After traveling the world as an independent art curator, de Alencar Pinto moved to New York in 2003 to establish herself in the art scene. Five years later, the financial collapse hit. “It was a disaster,” she explains as we chat in the stylish Vanity Projects lobby. Although the shop doesn’t open for another hour, she’s already welcomed in a customer to begin her manicure (some of which can take anywhere between one to four hours depending on the design). “I worried what was going to happen in my 30s and 40s. Museum trajectory wasn’t for me.” While contemplating her next professional move, she stumbled upon a handful of esoteric nail artists. “I started doing some research in the same way that I would research fine artists, and it quickly led me to Naomi Yasuda, a Japanese artist based here [in New York]. I got my nails done [with her], and I thought, ‘What could you be doing while you’re sitting here?’”
Drawing on her art background, de Alencar Pinto realized that video installations could elevate the experience. “While our clients are sitting here, they’re either engaging with the video or learning something new.” Behind a row of nail stations, a projector illuminates the latest installation—a SIMS game-inspired animation.
Since its first pop-ups, including one at PS1, Vanity Projects has established itself as the go-to studio for imaginative nail designs, thanks in large part to its nail artists-in-residency program. “I invite artists from Japan, Korea, Singapore, Australia, France, Spain, Argentina, you name it,” says the founder. “Social media is the heartbeat of Vanity Projects, so we use [it] to find artists, announce them, [and] to propagate this nail culture.” Indeed, one scroll through Vanity Project’s Instagram is enough to inspire you to abandon the traditional mani. “Right now, there’s a huge trend for luxury brand florals, like a Dior or Gucci floral,” says de Alencar Pinto, who, on the day of our shoot, is debuting a pearl design that pairs perfectly with her black Miu Miu mules. “Metallics and glitters are having a big moment. Aquarium nails had a moment this summer—that’s when you make an acrylic nail with a bubble and you fill it with baby oil and glitter so it looks like an aquarium. Obviously, not everybody wants a snow globe on their hands. They’re fantasy.”

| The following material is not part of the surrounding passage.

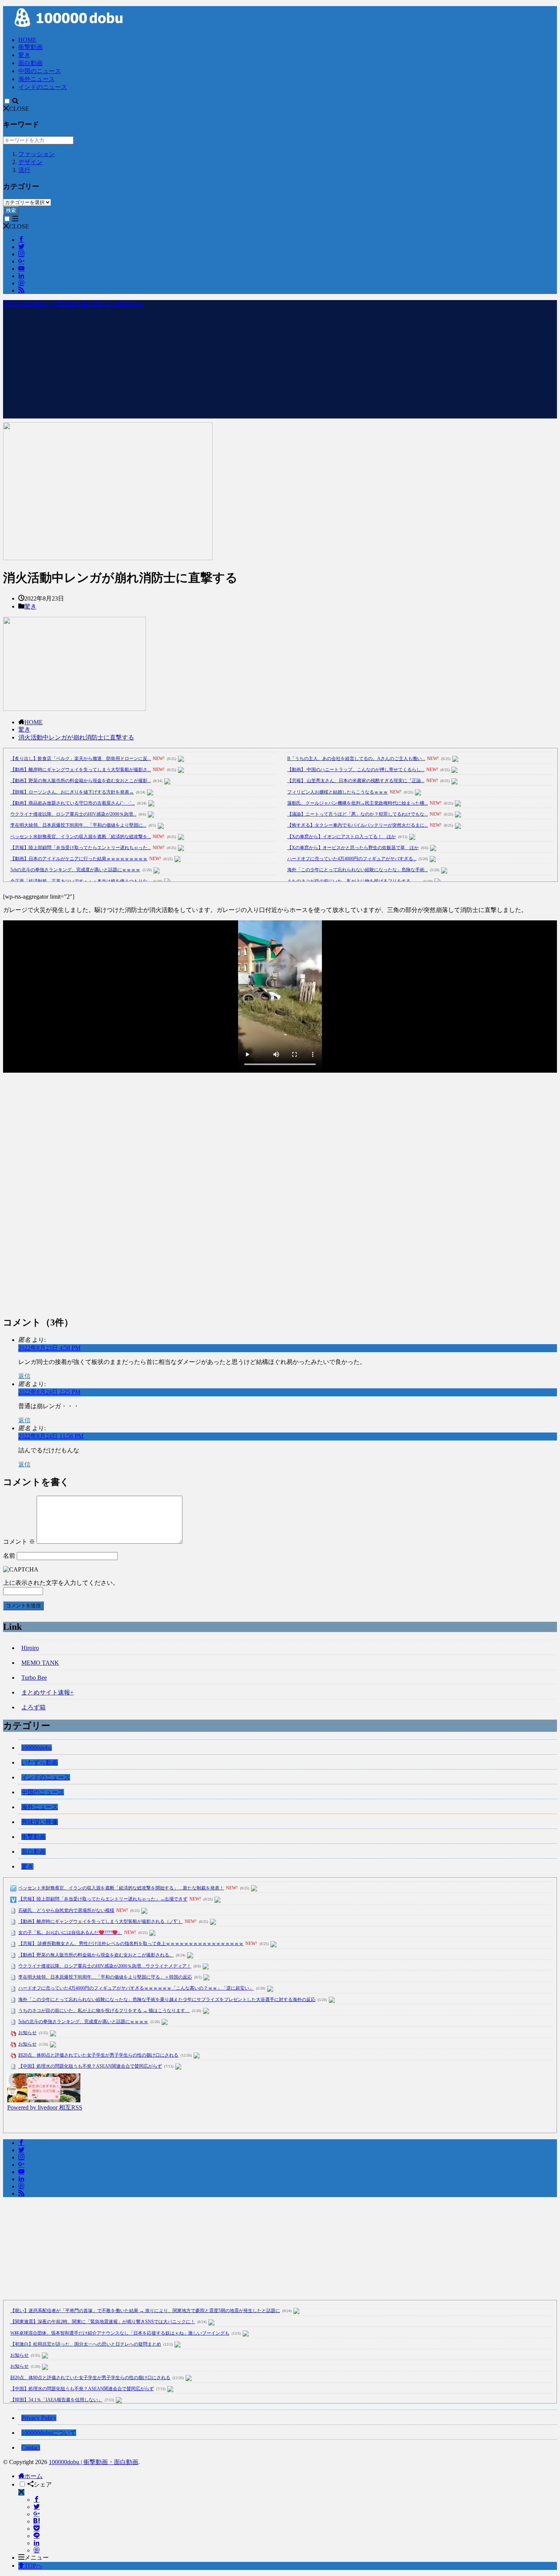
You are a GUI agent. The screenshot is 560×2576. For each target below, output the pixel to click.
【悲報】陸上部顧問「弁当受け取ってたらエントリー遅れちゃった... (80, 847)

De Alencar Pinto is quick to defend nail art from those who claim it’s just a passing fad. “The industry has never really suffered in a financial crisis because nails are something that are so intrinsic to who you are, how you feel, what makes you feel better. It’s an inexpensive, attainable luxury.”

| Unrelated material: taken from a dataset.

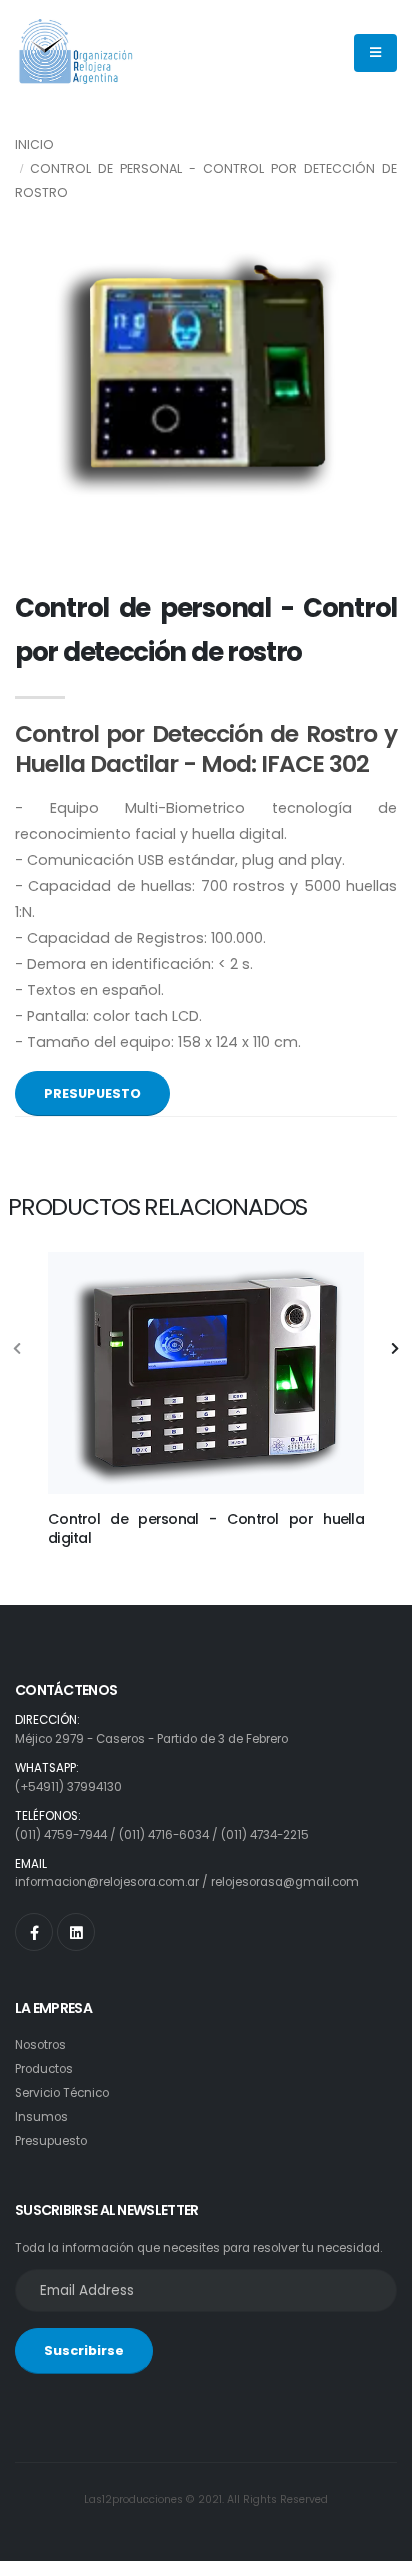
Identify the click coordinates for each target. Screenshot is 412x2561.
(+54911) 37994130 (68, 1787)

Now that the Vanity Projects outpost has opened in the covetable Miami Design District, the founder is eager to keep pushing the boundaries of both beauty and fine art. “I think a really valuable lesson to anybody who’s starting off or just moved to New York or who’s got an idea, is that you just have to work hard and things come over time,” she says as more young women stream through the studio door. “Long-term, I want to open in Dallas; I want to open in Aspen. I would love to open in my hometown of San Francisco. I would love to start a nail school. I’d like to do a ‘members only’ type of thing. I have so many ideas to take this to the next level.” We ask if it’s frightening to feel like she’s in the process of building an empire, and she nods, laughing. “But talk to me in two years when I’m driving my Bentley.”